A NEW YEAR'S DAY LITTLE BUSTARD was a great way to start 2015! A couple of hours driving across the Pennines and then the Yorkshire Wolds in the dark ensured that owls were my first birds of the year though, with a Tawny followed by four Barn Owls before I set eyes on the bustard. Predictably there was a big dawn turn out with lots of southern accents, who couldn't make it to Fraisthorpe on New Year's Eve. There were somewhere around 700 twitchers at any one time with a constant trickle of new arrivals throughout the morning and this event put the tiny hamlet of Fraisthorpe firmly on the birding map, I had not even heard of it before yesterday! Back to the bustard itself, which was rather inactive and didn't fly once during the 6.5 hours I was there, only spreading its wings on one occasion spending most of the time either standing around in its chosen kale field or tucking into the crop and not moving more than about 20m in the whole time I watched it. For anyone wondering, digiscoping was obviously the way to go today, it was a little out of range for most DSLRs.

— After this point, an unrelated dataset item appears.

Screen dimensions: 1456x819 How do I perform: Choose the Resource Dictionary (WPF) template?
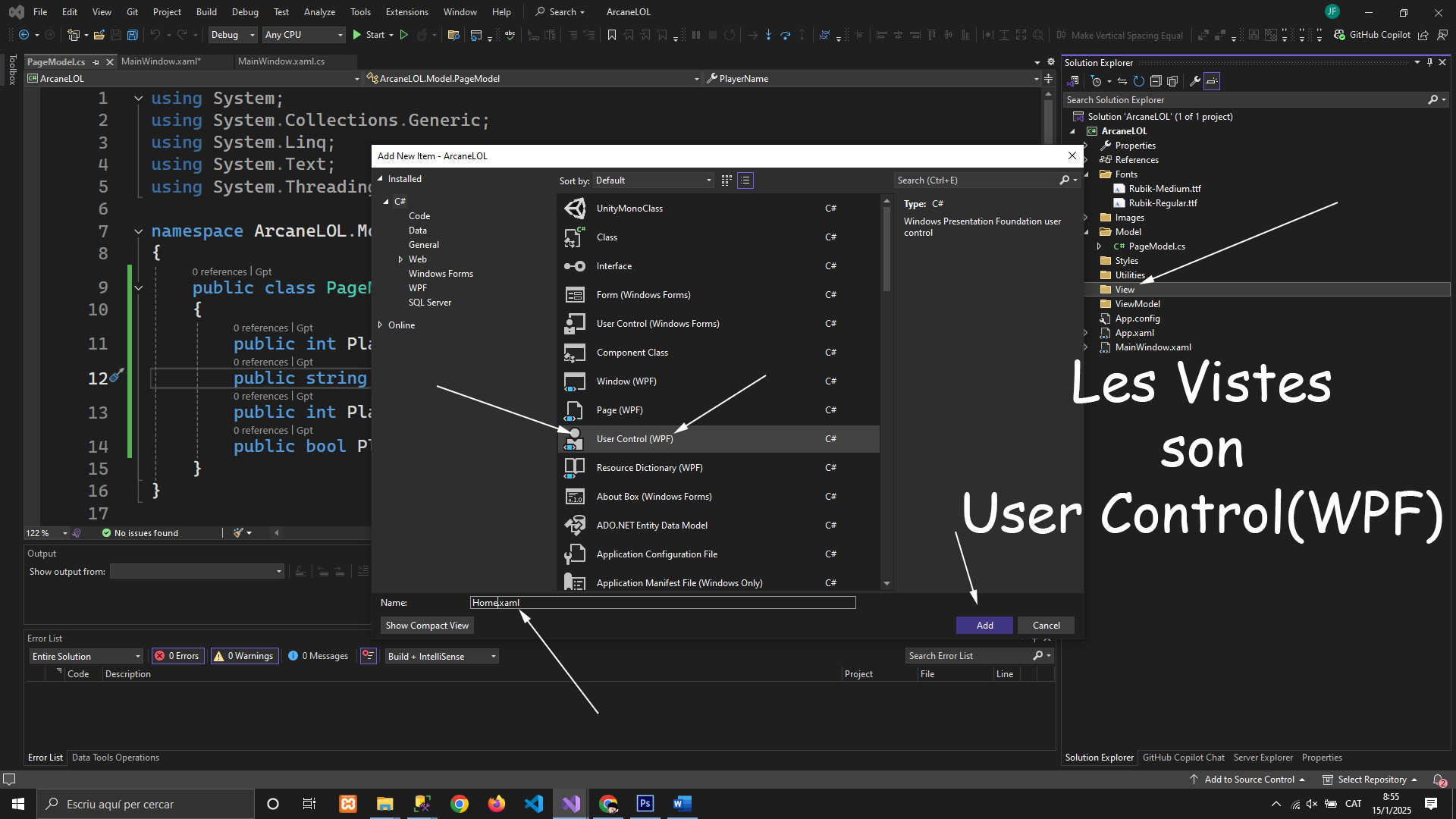(x=649, y=468)
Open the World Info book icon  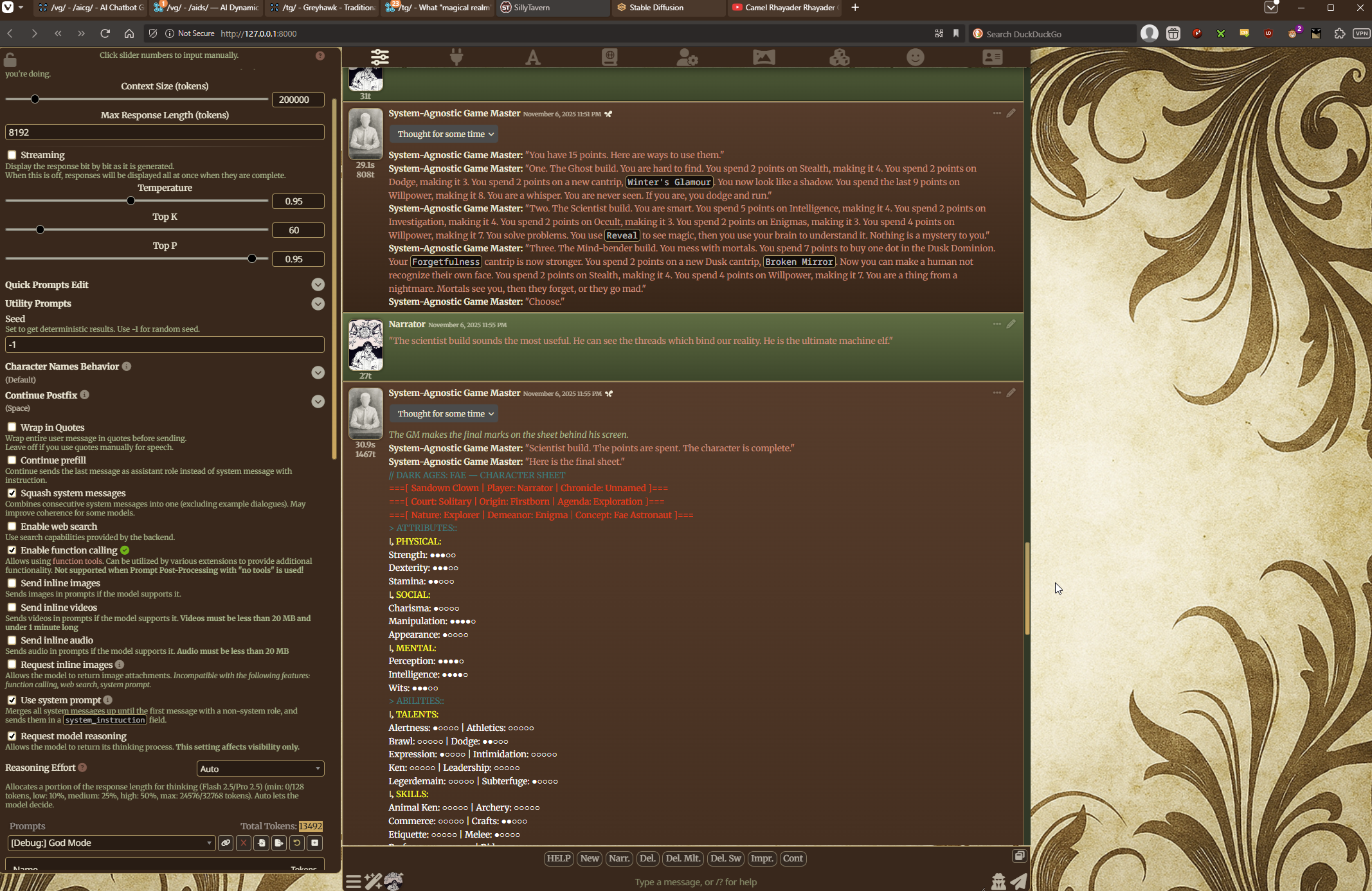[609, 57]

I also thought of Stuart Warren today, who missed the 1988 New Year's Day Little Bustard in Dorset after his bino eyecups filled with rain water just before it flew off as Dave Russell told me something similar happened to him too, both of them driving home as the only ones in their respective cars who had not ticked it off. There are other stories of guys who were still too drunk to see it as well. Even though I've seen lots of Little Bustards and taken thousands of photos of them, I still find the thought that one made its way to Yorkshire thrilling. Bird migration is a wonderful thing! It is also interesting that 75% of all English records up to 1996 have been between November and February, no doubt birds retreating from hard weather on the continent. It is pretty cold there right now, minus 17 Celsius in Eastern Hungary last night for instance! These twitching events are also great for catching up with old friends, we are all a bit fatter, with more lines on our faces and more grey hairs (as well as less hair) these days. A Lapland Bunting flew over the bustard calling as did a few skylarks on a windy, grey and bitterly cold morning on the Holderness coast. A sparrowhawk and a kestrel also passed overhead but there was not much else happening here today.